Records from a data collection:
+++

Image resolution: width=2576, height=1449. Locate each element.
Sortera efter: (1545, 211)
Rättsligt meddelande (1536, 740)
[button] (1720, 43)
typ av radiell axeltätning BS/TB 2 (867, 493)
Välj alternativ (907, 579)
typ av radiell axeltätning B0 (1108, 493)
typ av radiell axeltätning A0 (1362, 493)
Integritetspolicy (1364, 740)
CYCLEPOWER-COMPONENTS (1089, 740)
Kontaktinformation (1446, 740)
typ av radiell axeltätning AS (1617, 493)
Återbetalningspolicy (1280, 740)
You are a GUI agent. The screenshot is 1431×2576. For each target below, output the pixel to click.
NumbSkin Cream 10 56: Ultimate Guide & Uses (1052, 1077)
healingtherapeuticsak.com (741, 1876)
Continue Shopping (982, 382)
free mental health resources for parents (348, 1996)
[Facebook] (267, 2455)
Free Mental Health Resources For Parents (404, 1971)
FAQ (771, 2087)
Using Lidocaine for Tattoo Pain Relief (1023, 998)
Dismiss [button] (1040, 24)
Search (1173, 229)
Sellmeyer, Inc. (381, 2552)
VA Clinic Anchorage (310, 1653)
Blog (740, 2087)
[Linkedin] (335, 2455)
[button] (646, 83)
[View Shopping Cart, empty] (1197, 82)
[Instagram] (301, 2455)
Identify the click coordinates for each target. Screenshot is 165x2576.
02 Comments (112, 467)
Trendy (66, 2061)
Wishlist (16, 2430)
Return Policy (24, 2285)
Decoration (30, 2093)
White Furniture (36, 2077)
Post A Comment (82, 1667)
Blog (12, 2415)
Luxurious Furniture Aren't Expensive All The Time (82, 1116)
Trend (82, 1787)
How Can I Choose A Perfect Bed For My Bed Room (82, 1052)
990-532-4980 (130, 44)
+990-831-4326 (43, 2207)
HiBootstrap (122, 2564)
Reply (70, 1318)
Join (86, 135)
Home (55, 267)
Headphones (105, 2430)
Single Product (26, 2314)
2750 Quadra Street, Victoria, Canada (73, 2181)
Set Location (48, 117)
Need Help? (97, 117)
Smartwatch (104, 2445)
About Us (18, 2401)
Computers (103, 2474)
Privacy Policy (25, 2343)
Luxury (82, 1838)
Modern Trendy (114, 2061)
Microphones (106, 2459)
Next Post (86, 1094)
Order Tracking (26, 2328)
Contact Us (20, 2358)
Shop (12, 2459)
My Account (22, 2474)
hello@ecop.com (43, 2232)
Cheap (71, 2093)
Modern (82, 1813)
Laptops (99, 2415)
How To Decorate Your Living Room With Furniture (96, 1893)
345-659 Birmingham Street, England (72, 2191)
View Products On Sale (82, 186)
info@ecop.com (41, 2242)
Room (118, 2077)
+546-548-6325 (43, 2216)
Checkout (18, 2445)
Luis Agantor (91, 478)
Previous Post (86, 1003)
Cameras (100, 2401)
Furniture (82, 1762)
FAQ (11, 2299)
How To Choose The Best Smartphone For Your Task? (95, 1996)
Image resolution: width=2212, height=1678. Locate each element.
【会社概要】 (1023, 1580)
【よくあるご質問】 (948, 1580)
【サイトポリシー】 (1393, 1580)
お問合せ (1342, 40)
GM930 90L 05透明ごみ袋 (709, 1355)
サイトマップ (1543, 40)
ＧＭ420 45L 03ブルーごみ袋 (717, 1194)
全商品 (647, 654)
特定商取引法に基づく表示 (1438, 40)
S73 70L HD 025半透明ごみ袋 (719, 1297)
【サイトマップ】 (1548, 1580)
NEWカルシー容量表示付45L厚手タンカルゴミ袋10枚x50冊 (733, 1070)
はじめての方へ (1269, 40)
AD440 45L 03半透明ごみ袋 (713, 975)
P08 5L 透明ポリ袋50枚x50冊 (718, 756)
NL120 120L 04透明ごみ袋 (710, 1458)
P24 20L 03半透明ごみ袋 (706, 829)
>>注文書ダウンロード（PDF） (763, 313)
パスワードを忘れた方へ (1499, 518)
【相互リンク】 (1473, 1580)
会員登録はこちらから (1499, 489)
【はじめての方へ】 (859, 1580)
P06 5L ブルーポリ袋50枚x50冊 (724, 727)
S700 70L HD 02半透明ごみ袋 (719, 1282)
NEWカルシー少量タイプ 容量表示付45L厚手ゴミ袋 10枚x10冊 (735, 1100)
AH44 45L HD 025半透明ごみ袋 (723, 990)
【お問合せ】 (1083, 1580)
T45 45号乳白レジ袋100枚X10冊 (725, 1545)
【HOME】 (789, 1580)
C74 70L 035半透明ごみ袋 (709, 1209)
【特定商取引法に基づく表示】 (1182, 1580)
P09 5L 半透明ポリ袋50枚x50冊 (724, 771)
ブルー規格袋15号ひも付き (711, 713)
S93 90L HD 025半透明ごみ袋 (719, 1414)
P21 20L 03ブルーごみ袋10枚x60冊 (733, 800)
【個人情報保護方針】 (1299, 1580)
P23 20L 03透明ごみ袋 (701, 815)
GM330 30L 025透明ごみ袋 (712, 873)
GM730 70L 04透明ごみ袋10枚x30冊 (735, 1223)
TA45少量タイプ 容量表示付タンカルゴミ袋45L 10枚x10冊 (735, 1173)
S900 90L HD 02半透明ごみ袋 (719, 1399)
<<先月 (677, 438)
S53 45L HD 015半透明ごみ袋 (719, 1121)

+++

- WORK ITEM: In full and without error, restate the data.

- COMPLETED TASK:
Image resolution: width=2576, height=1449. Locate each element.
Sortera efter: (1545, 211)
Rättsligt meddelande (1536, 740)
[button] (1720, 43)
typ av radiell axeltätning BS/TB 2 (867, 493)
Välj alternativ (907, 579)
typ av radiell axeltätning B0 (1108, 493)
typ av radiell axeltätning A0 (1362, 493)
Integritetspolicy (1364, 740)
CYCLEPOWER-COMPONENTS (1089, 740)
Kontaktinformation (1446, 740)
typ av radiell axeltätning AS (1617, 493)
Återbetalningspolicy (1280, 740)
You are a GUI agent. The screenshot is 1431×2576. For each target below, output the pixel to click.
NumbSkin Cream 10 56: Ultimate Guide & Uses (1052, 1077)
healingtherapeuticsak.com (741, 1876)
Continue Shopping (982, 382)
free mental health resources for parents (348, 1996)
[Facebook] (267, 2455)
Free Mental Health Resources For Parents (404, 1971)
FAQ (771, 2087)
Using Lidocaine for Tattoo Pain Relief (1023, 998)
Dismiss [button] (1040, 24)
Search (1173, 229)
Sellmeyer, Inc. (381, 2552)
VA Clinic Anchorage (310, 1653)
Blog (740, 2087)
[Linkedin] (335, 2455)
[button] (646, 83)
[View Shopping Cart, empty] (1197, 82)
[Instagram] (301, 2455)
Identify the click coordinates for each target. Screenshot is 165x2576.
02 Comments (112, 467)
Trendy (66, 2061)
Wishlist (16, 2430)
Return Policy (24, 2285)
Decoration (30, 2093)
White Furniture (36, 2077)
Post A Comment (82, 1667)
Blog (12, 2415)
Luxurious Furniture Aren't Expensive All The Time (82, 1116)
Trend (82, 1787)
How Can I Choose A Perfect Bed For My Bed Room (82, 1052)
990-532-4980 (130, 44)
+990-831-4326 (43, 2207)
HiBootstrap (122, 2564)
Reply (70, 1318)
Join (86, 135)
Home (55, 267)
Headphones (105, 2430)
Single Product (26, 2314)
2750 Quadra Street, Victoria, Canada (73, 2181)
Set Location (48, 117)
Need Help? (97, 117)
Smartwatch (104, 2445)
About Us (18, 2401)
Computers (103, 2474)
Privacy Policy (25, 2343)
Luxury (82, 1838)
Modern Trendy (114, 2061)
Microphones (106, 2459)
Next Post (86, 1094)
Order Tracking (26, 2328)
Contact Us (20, 2358)
Shop (12, 2459)
My Account (22, 2474)
hello@ecop.com (43, 2232)
Cheap (71, 2093)
Modern (82, 1813)
Laptops (99, 2415)
How To Decorate Your Living Room With Furniture (96, 1893)
345-659 Birmingham Street, England (72, 2191)
View Products On Sale (82, 186)
info@ecop.com (41, 2242)
Room (118, 2077)
+546-548-6325 (43, 2216)
Checkout (18, 2445)
Luis Agantor (91, 478)
Previous Post (86, 1003)
Cameras (100, 2401)
Furniture (82, 1762)
FAQ (11, 2299)
How To Choose The Best Smartphone For Your Task? (95, 1996)
Image resolution: width=2212, height=1678. Locate each element.
【会社概要】 (1023, 1580)
【よくあるご質問】 (948, 1580)
【サイトポリシー】 (1393, 1580)
お問合せ (1342, 40)
GM930 90L 05透明ごみ袋 (709, 1355)
サイトマップ (1543, 40)
ＧＭ420 45L 03ブルーごみ袋 (717, 1194)
全商品 (647, 654)
特定商取引法に基づく表示 (1438, 40)
S73 70L HD 025半透明ごみ袋 (719, 1297)
【サイトマップ】 (1548, 1580)
NEWカルシー容量表示付45L厚手タンカルゴミ袋10枚x50冊 (733, 1070)
はじめての方へ (1269, 40)
AD440 45L 03半透明ごみ袋 (713, 975)
P08 5L 透明ポリ袋50枚x50冊 (718, 756)
NL120 120L 04透明ごみ袋 (710, 1458)
P24 20L 03半透明ごみ袋 (706, 829)
>>注文書ダウンロード（PDF） (763, 313)
パスワードを忘れた方へ (1499, 518)
【相互リンク】 (1473, 1580)
会員登録はこちらから (1499, 489)
【はじめての方へ】 (859, 1580)
P06 5L ブルーポリ袋50枚x50冊 (724, 727)
S700 70L HD 02半透明ごみ袋 (719, 1282)
NEWカルシー少量タイプ 容量表示付45L厚手ゴミ袋 10枚x10冊 (735, 1100)
AH44 45L HD 025半透明ごみ袋 (723, 990)
【お問合せ】 (1083, 1580)
T45 45号乳白レジ袋100枚X10冊 (725, 1545)
【HOME】 (789, 1580)
C74 70L 035半透明ごみ袋 (709, 1209)
【特定商取引法に基づく表示】 (1182, 1580)
P09 5L 半透明ポリ袋50枚x50冊 (724, 771)
ブルー規格袋15号ひも付き (711, 713)
S93 90L HD 025半透明ごみ袋 (719, 1414)
P21 20L 03ブルーごみ袋10枚x60冊 (733, 800)
【個人情報保護方針】 (1299, 1580)
P23 20L 03透明ごみ袋 (701, 815)
GM330 30L 025透明ごみ袋 (712, 873)
GM730 70L 04透明ごみ袋10枚x30冊 (735, 1223)
TA45少量タイプ 容量表示付タンカルゴミ袋45L 10枚x10冊 (735, 1173)
S900 90L HD 02半透明ごみ袋 (719, 1399)
<<先月 (677, 438)
S53 45L HD 015半透明ごみ袋 (719, 1121)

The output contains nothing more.